Way to go in being a good father. Awesome Job…
Continued prayers for healing
As my husband has posted before, we have been following your posts and praying all the while. My heart breaks for you and for your children. I am glad that you can show them that sorrow is a normal part of life and that it’s ok to be sad. That, coupled with your faith in God and love for them with make a huge difference in how they veiw this time when they are grown. Thank you for your open honesty through all of this. Praying always.
I want you to know that I am one of your daily followers are as well. It breaks my heart to read your blogs at times, but then you talk about your grieve, kids or God and it reminds me why I am following your blogs… To pray for you, Brady and Halle. I will continue to pray, continue to tell my husband and girls how much they mean to me and continue to follow your blog.
What you did today was wonderful, just holding him, cuddling him and then playing. My little one (5) was the one reason I had to get up every morning when my sister died(2008) and the one reason my husband could smile when his best friend died(2009)… That is why they(the kids) are a gift from God. I know you will always lean on God for you and for them and for that you are being such a witness to so many people.
Still in my thought & prayers,
Brad I just want you to know my heart continues to ache for you and your children,you all continue to be in my prayers daily.Keep sharing with us and letting God minister to you and your children through His people.We love you brother…and we cry with you,but praise God we hope with you for that day when our mortality will put on imortality,and we will cry out grave where is your victory?Death where is your sting?
And you will see your Savior,and your beautiful Stephanie again.I praise God for the Hope Christ gave us.Ipraise God for your testimony,your honesty.You Brad are a true man of God. Your brother in Christ,Mark
My friend is close to a friend of yours. My friend has been praying for you in our small group and shared your blog site. I have also been reading your story and praying for you daily.
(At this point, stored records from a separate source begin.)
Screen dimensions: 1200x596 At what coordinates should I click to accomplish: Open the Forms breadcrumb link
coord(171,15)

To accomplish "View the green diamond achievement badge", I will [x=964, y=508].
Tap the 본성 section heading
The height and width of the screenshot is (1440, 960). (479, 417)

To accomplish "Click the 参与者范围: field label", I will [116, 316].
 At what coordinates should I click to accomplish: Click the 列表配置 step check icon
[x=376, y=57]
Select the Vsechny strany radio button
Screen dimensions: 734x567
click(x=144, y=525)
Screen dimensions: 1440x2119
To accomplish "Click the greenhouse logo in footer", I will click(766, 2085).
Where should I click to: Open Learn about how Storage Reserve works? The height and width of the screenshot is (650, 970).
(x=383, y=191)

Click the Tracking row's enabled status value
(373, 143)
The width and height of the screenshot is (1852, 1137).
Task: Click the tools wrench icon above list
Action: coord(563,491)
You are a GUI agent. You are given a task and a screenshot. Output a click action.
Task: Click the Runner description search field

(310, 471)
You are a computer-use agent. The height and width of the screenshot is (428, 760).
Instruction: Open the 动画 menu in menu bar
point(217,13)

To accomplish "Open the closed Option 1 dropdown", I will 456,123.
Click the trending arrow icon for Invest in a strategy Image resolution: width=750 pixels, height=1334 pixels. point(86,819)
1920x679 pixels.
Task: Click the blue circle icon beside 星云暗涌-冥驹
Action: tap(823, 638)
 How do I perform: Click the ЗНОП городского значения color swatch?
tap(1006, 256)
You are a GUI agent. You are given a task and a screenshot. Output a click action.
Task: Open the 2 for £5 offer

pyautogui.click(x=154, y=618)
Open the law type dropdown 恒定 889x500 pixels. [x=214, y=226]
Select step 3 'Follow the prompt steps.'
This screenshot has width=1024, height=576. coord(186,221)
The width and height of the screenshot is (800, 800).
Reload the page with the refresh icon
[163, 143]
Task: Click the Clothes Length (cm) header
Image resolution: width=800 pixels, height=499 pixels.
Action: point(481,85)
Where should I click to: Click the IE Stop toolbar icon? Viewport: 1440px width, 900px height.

I thought it may give you some comfort to know people you have never met are being called to lift you in prayer. Your faith amazes me!
Have had it on my heart to pray for your kids when I pray for mine lately. I had a friend the other day, who lost her mother when she was 2, tell me that she just wished her father had talked more about her mom. She says she remembers being 7, 10, 12, a teen and just yearning to hear about Mom, but being afraid to ask. I hope God always gives you the grace to consistently be able to find joy in talking to your kids about Stephanie even in the painful moments. Love in Christ to you all.
Sometimes things just take awhile to register. This was very healthy for both of you!
Those moments of horrific grief and pain that you are experiencing with Brady will bond you for ever. It is good to keep those lines of communication open whether in laughter or tears. You are wise to allow him to see you cry and the fact that you reinforce Mommy’s love for him, your love for him and Jesus’ love for him will support him as he grieves.